Not at all. Anyone with basic college level calculus derived physics can do it ;) But seriously, it's not that hard for the dozens of engineers on the forum...
And it is a very thorough examination of diffraction for pixel by pixel calculations, since the digital medium means that there are well defined boundaries when resolving points.
What is understood to be the MP equivilant of 35mm film resolution? Have we equaled or exceeded it?
What ISO/grain size? A good ISO100 film will have about 22mp of "useful" information, after which anything scanned could be just as easily interpolated. ISO1600 film usually has as little as 4mp of information. So, for low ISOs, the majority of full frame cameras on the market (5 to 3) are still well under the estimated information density of film, while at iso1600 all of the ff cameras have MORE resolution than film. Back to the information density though, cameras like the d300, 50d, k20d, and more, have much higher densities than film at all levels where they overlap with film (iso 25 and 50 film might have grain small enough to beat it, but those cameras max at iso100 anyway, so comparing them would be pointless)
Ob Com
23rd of December 2008 (Tue), 17:42
thanks
clickcanon40
26th of December 2008 (Fri), 00:16
Technology grows, you know they wont just stop. They have to find a "revolutionary way" to build high MP sensors and then we will have gigapixel 1.6x cameras
Longwatcher
5th of January 2009 (Mon), 11:33
I will let someone do the math, but the wavelength of light is 750nm and smaller, given you start losing red at smaller then 700nm, I think that pretty well defines the smallest detector you can make that is actually detecting the light itself.

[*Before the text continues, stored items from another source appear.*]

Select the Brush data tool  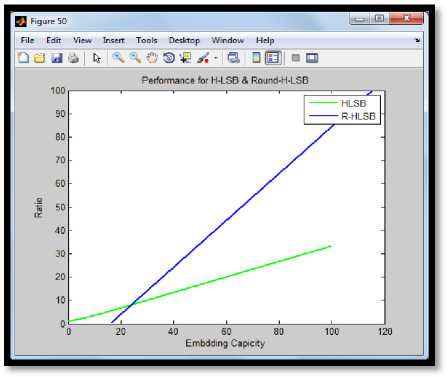pos(203,58)
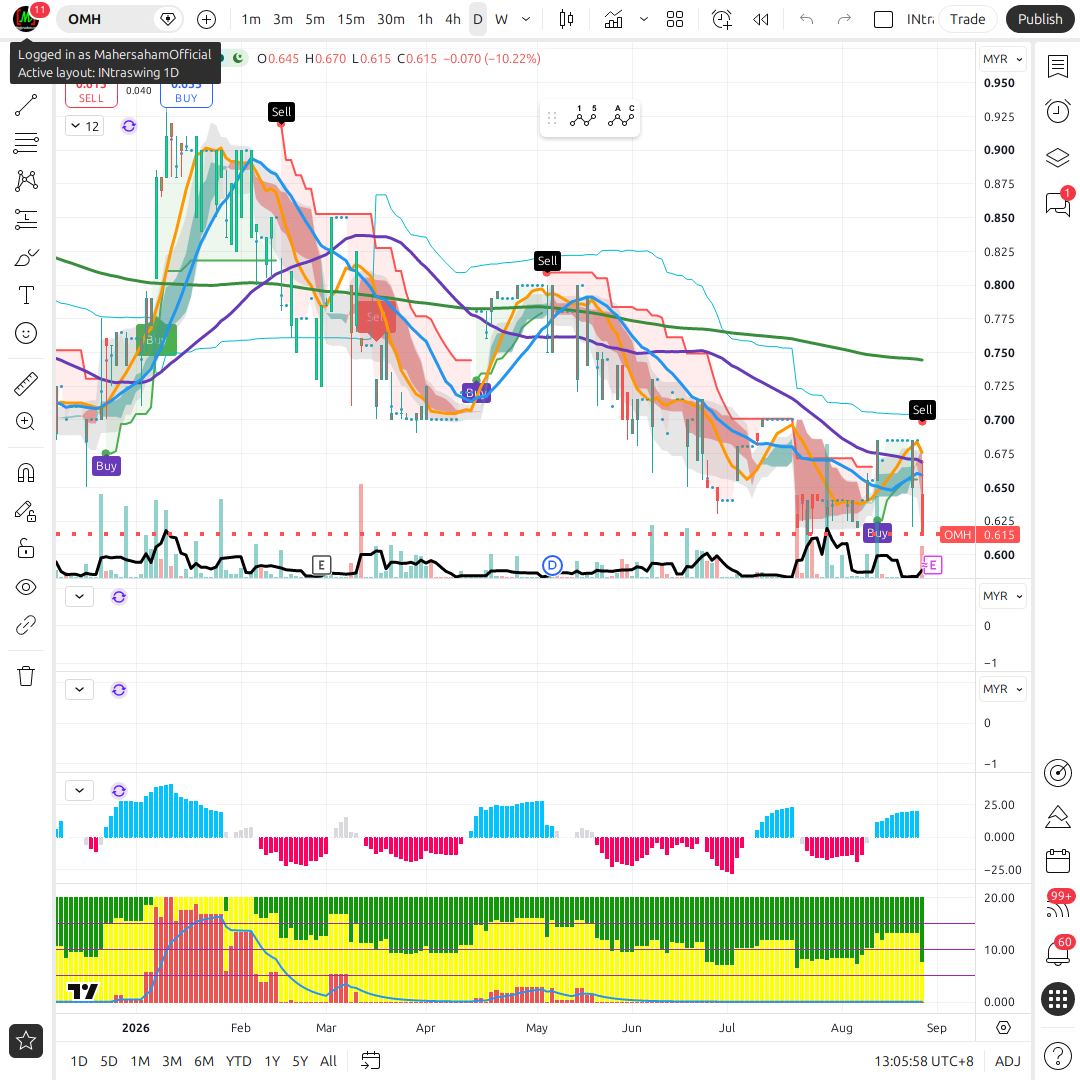Open the Indicators chart icon
Viewport: 1080px width, 1080px height.
613,19
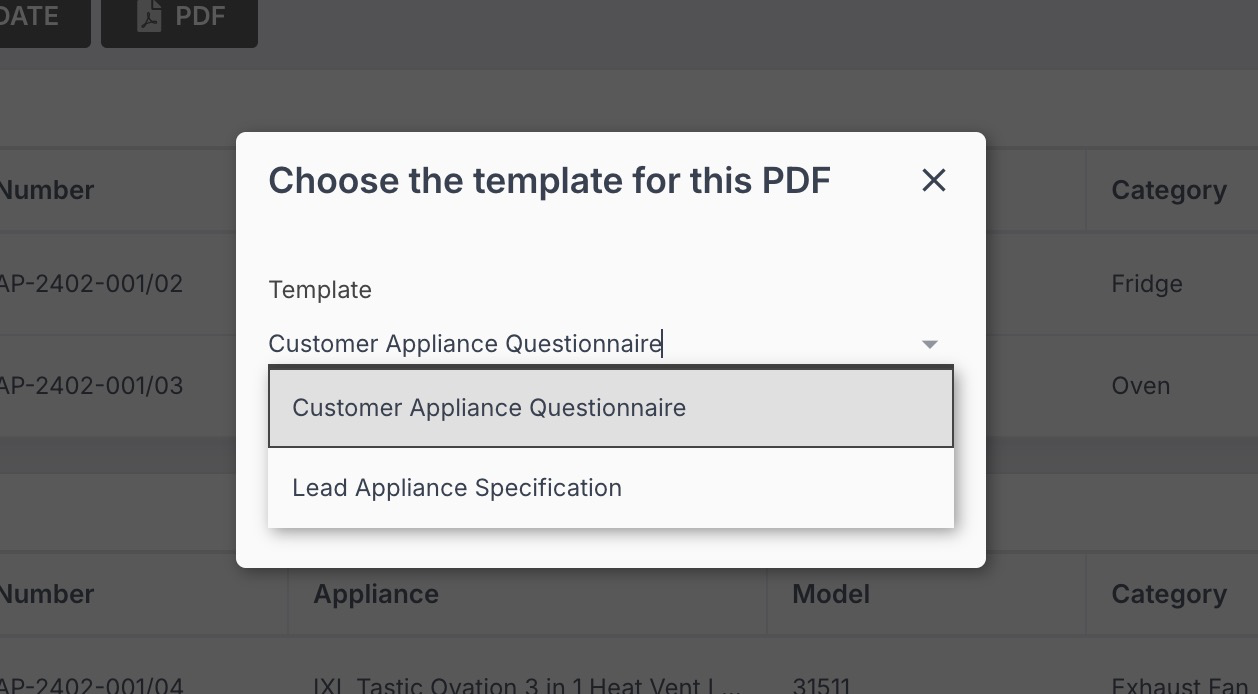
Task: Click into the Template text field
Action: [x=590, y=344]
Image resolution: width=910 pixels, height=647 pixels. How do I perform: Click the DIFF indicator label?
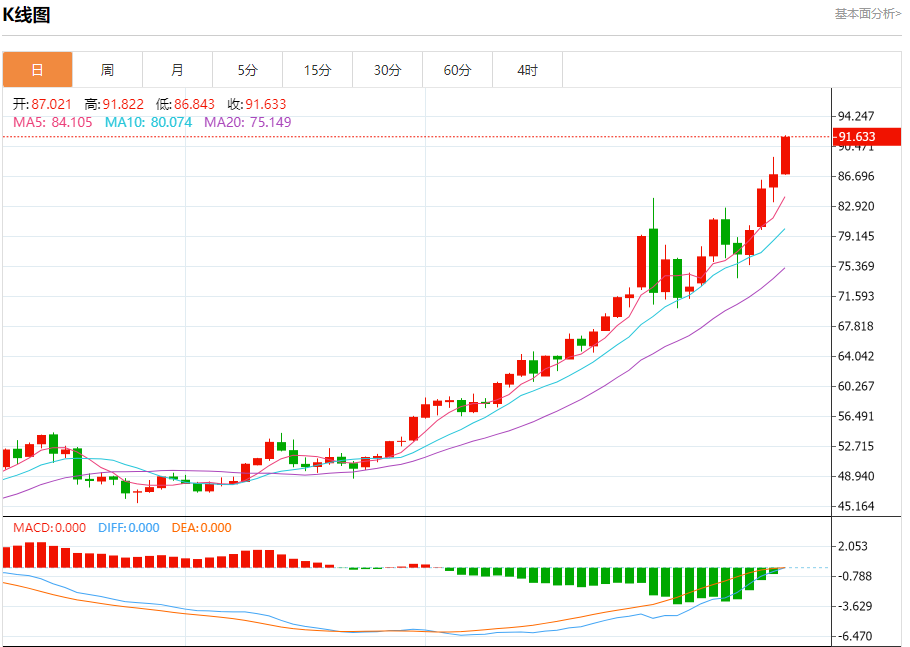click(x=127, y=527)
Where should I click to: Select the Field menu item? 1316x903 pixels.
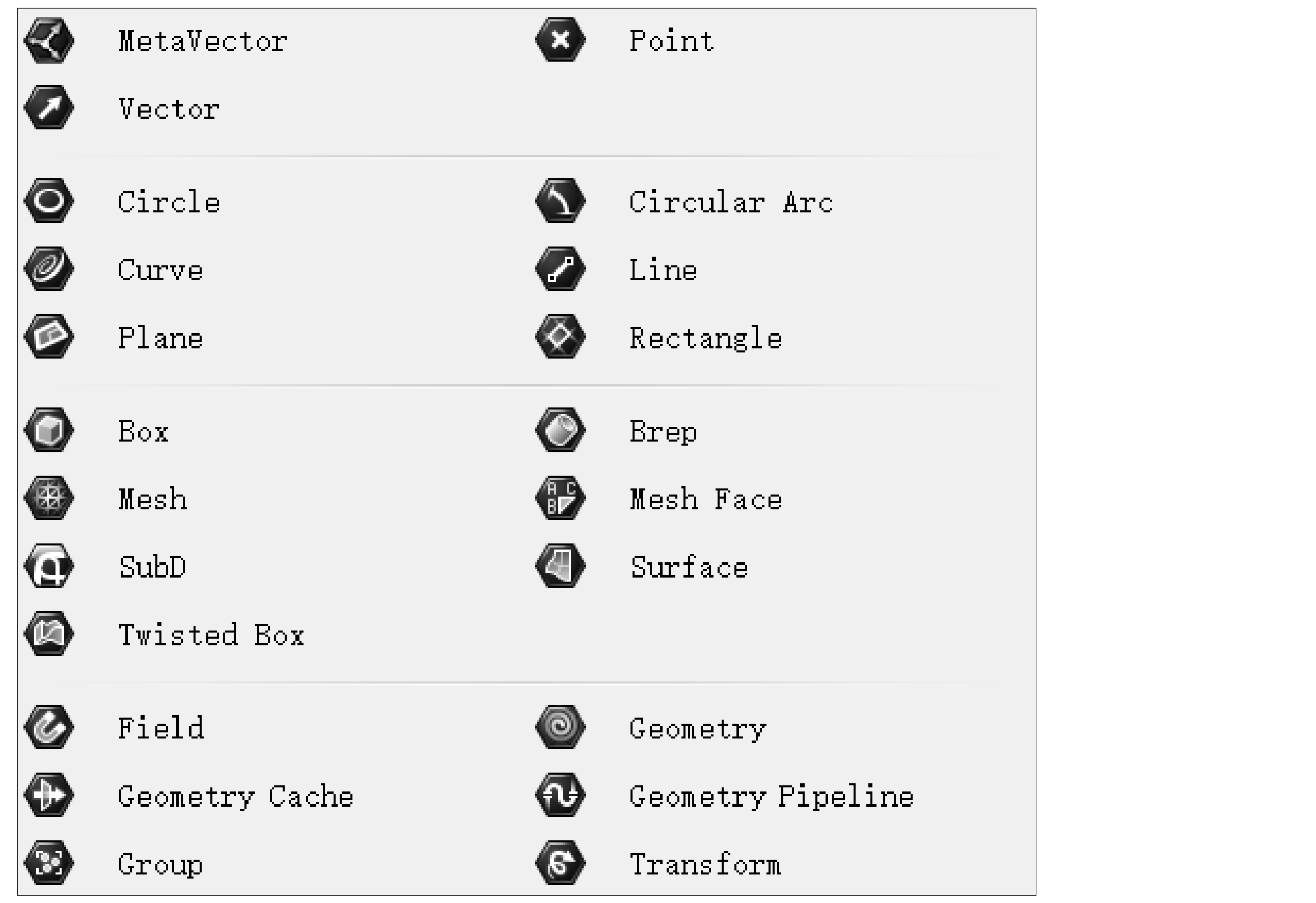(114, 727)
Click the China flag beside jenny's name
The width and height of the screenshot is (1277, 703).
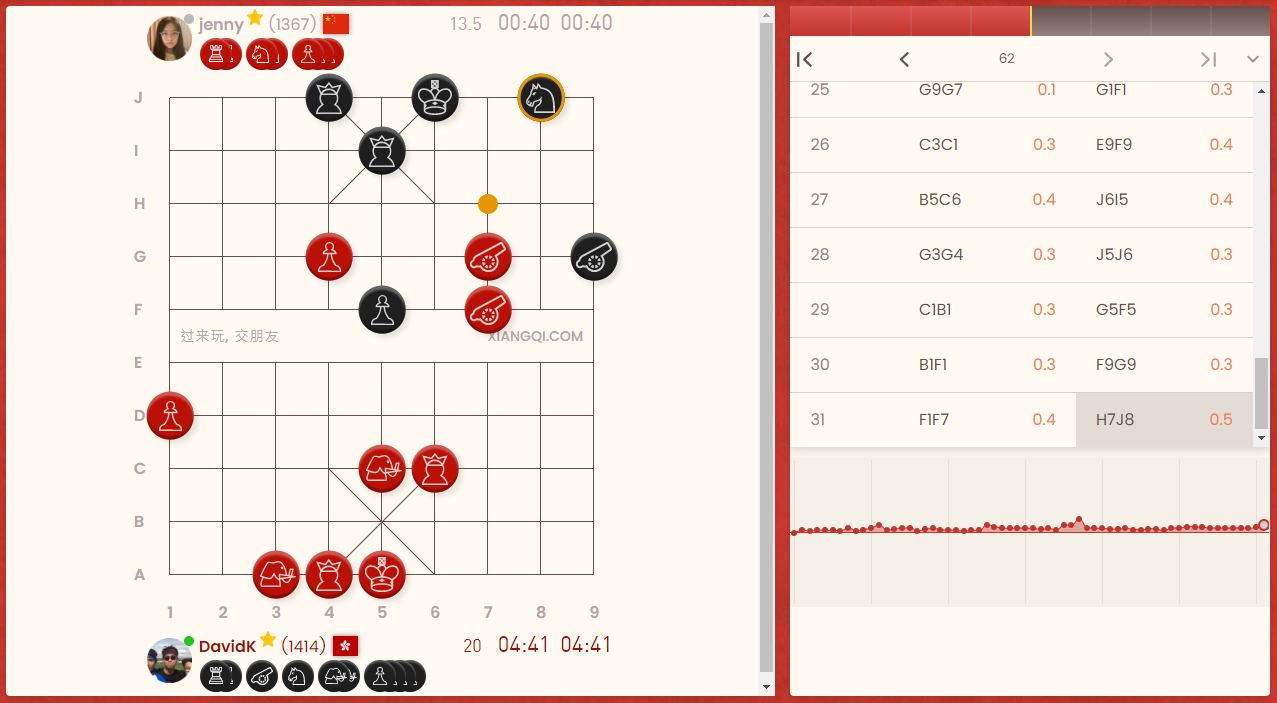pos(336,23)
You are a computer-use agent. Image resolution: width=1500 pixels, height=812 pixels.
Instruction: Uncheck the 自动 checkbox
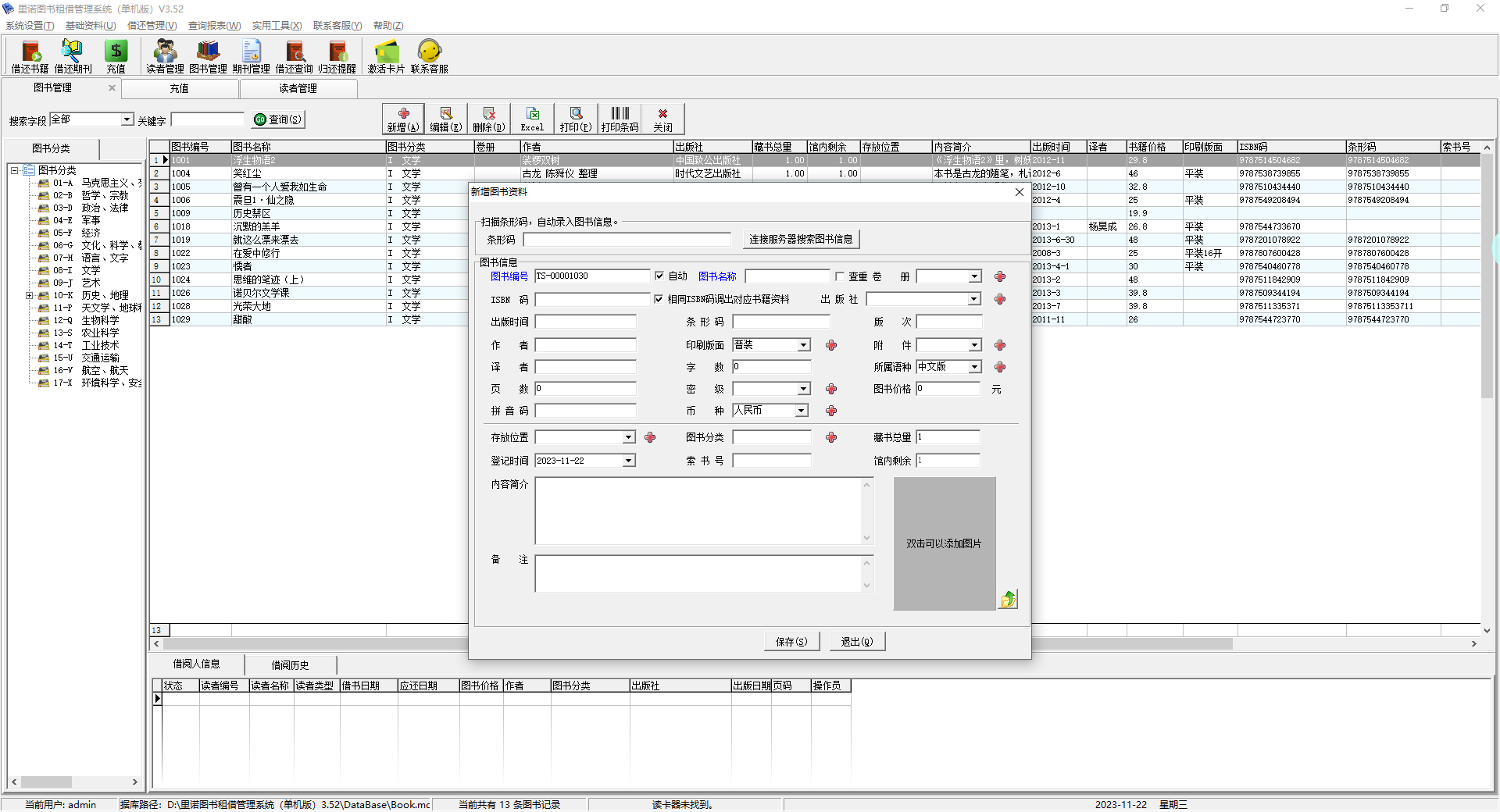tap(659, 276)
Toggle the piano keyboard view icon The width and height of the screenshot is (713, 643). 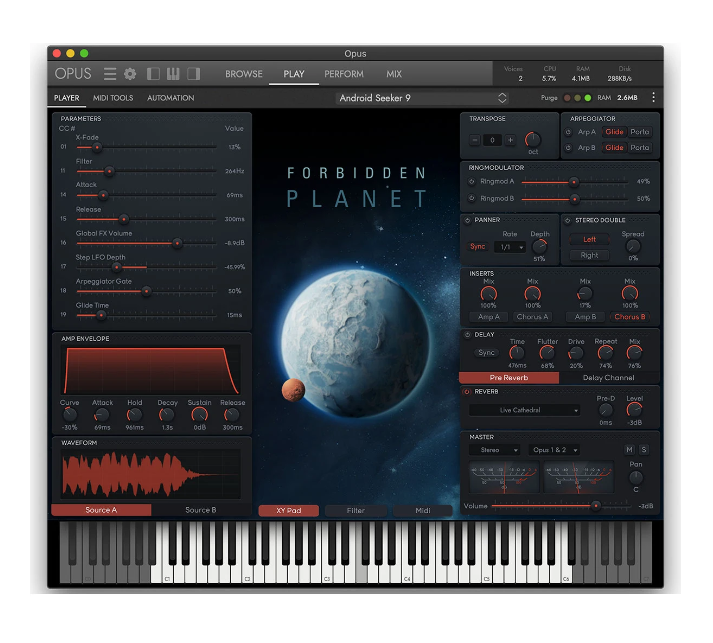point(173,74)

It becomes theoretically possible to detect the presence of the photon instead of the photon itself, so it could get smaller (in theory) but it gets really hard to figure out colors at that point.
Lowner
5th of January 2009 (Mon), 11:48
Longwatcher,
Your "Save the model.............." reminds me of the classic line from F1:
Team principle to English driver after a VERY expensive crash "The car will cost us £2 million to rebuild. You on the other hand get fixed free on the National Health".
Familiaphoto
6th of January 2009 (Tue), 10:57
There is no limit, the question is where does quality begin to fall off to unacceptable standards as a result of the increase in pixel count. With the release of the 50D many said that already began to occur.
maxblack
6th of January 2009 (Tue), 11:07
Technology grows, you know they wont just stop. They have to find a "revolutionary way" to build high MP sensors and then we will have gigapixel 1.6x cameras
Have fun opening and PP'ing those files! :):D:lol:
clickcanon40
6th of January 2009 (Tue), 13:19
The limit is 4,000,000,000,000,000,000,000,000,00,000,000,000,0 00,000,000,000,000,000,000,000,000,000,000,000,000 ,000,000,000,000.324 MP
AngryCorgi
6th of January 2009 (Tue), 14:03
Actually, under this theory, the best FF sensor (36mm x 24mm) will record approximately 1,650MP (approximately 650MP on a cropped sensor) Now, the very best lenses have serious issues with photosite densities of approx. 1/13 that (650/50), so the real question is, what is the limiting factor of the glass?
Lowner
6th of January 2009 (Tue), 16:44
I see that nanotech research is being done, aimed directly at improving sensors.